### WRITTEN EXERCISE:
In the records below, copy out word for word the part that opens with the line containing "Screen dimensions: 792x1305" and closes with the line containing "(x=78, y=151)", including both of those lines. Leave the pictures out of your copy.

### LISTING:
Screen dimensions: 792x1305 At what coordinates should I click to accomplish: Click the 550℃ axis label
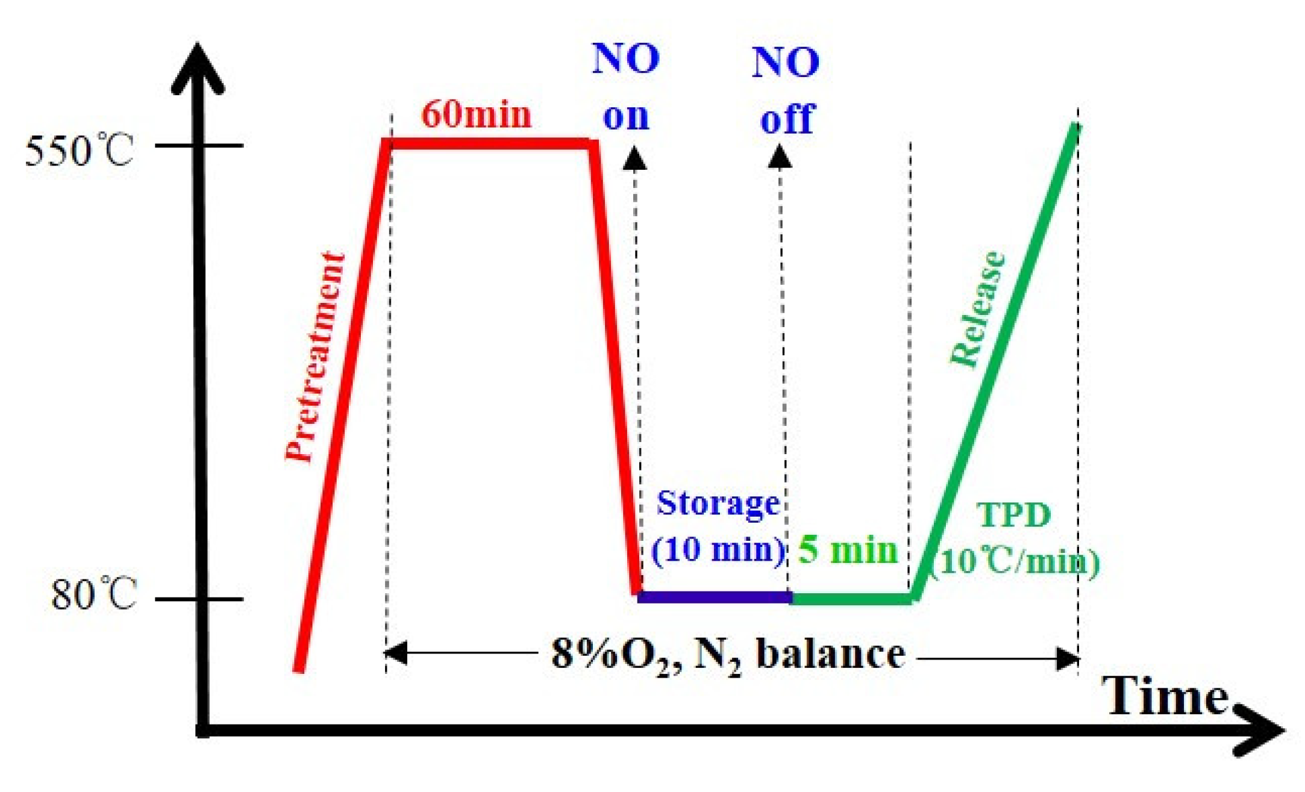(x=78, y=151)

--

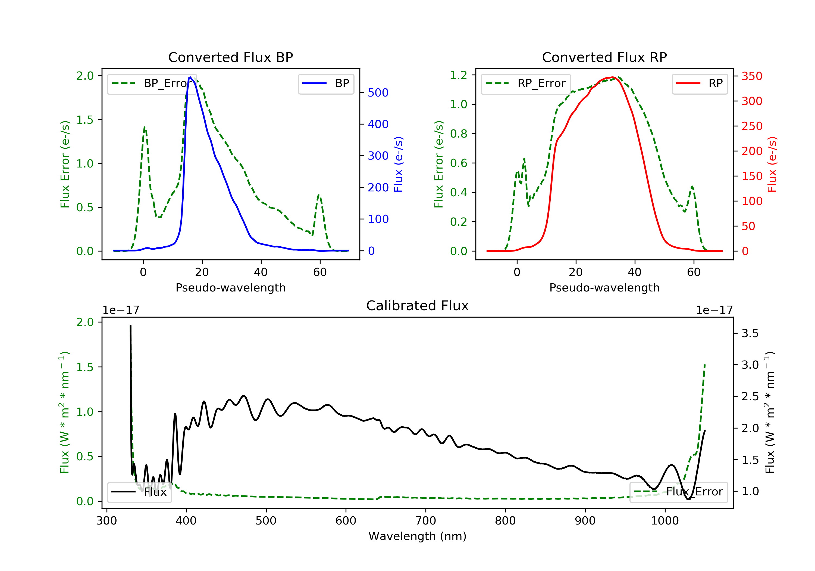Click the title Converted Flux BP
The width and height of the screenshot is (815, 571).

...

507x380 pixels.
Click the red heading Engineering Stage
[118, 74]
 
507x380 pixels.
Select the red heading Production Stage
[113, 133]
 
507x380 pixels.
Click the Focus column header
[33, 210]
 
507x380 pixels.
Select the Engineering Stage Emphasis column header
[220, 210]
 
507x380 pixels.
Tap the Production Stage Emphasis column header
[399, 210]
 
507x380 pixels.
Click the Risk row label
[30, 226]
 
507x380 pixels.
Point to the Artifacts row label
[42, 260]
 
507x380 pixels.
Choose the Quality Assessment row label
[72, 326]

### TASK SOLUTION:
Screen dimensions: 792x1305 At what coordinates should I click to accomplish: Click the 550℃ axis label
(x=78, y=151)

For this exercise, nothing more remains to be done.